Raising the Bar: Bar Code’s Birthday a Reminder of Business Boom with UPC

I’ve seen more than my share of press releases announcing product or company anniversaries throughout my years in newspaper and magazine work. This week brought a surprise — and I’m glad to say a pleasant one.

This month marks the 35th anniversary of the Universal Product Code (UPC), better known as the bar code. Initially developed to help supermarkets expedite the checkout process, it was first used at a Marsh store in Troy, Ohio in 1974. Today, UPCs are scanned more than 10 billion times a day in a wide variety of industries.

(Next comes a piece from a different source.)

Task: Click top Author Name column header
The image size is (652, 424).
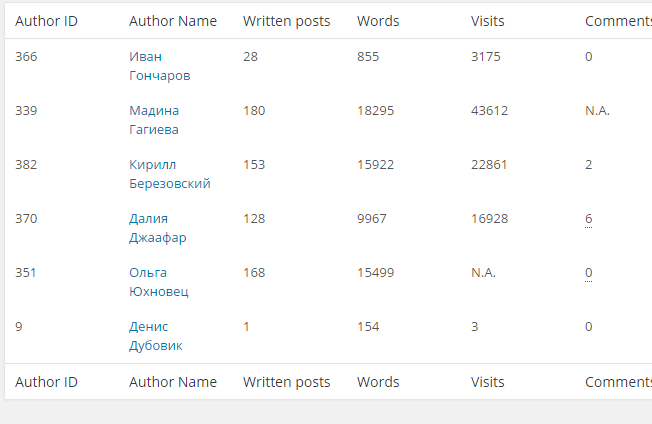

Other UPC facts, ones that help keep industry moving:

  • GS1 US is the developer and administrator of the UPC for more than 200,000 businesses in the United States. It will "celebrate" the milestone with a UPC-adorned brthday cake for more than 800 attendees on Wednesday at its annual conference in Orlando
  • The UPC consists of 59 machine-readable black and white bars and 12 human-readable digits
  • Every UPC includes three elements: brand owner’s GS1 company prefix, the specific item’s reference number and a check digit, calculated by the combination of the preceding numbers to ensure data accuracy
  • The UPC does not, contrary to popular opinion, contain a product’s country of origin

Among the testimonials: "The UPC made the modern retail store possible" and this one: "The UPC really is fundamental to commerce. … It has succeeded because it benefits everyone — consumers, retailers and manufacturers. And it has a lot of life left in it."

Thank you to the bar code and its inventors — and many happy returns.